Reprint the full listing exactly.
Start of RECORDS SHOWN
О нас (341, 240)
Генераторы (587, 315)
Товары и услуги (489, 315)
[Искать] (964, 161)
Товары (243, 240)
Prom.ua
End of RECORDS SHOWN
# RESPONSE AREA
О нас (341, 240)
Генераторы (587, 315)
Товары и услуги (489, 315)
[Искать] (964, 161)
Товары (243, 240)
Prom.ua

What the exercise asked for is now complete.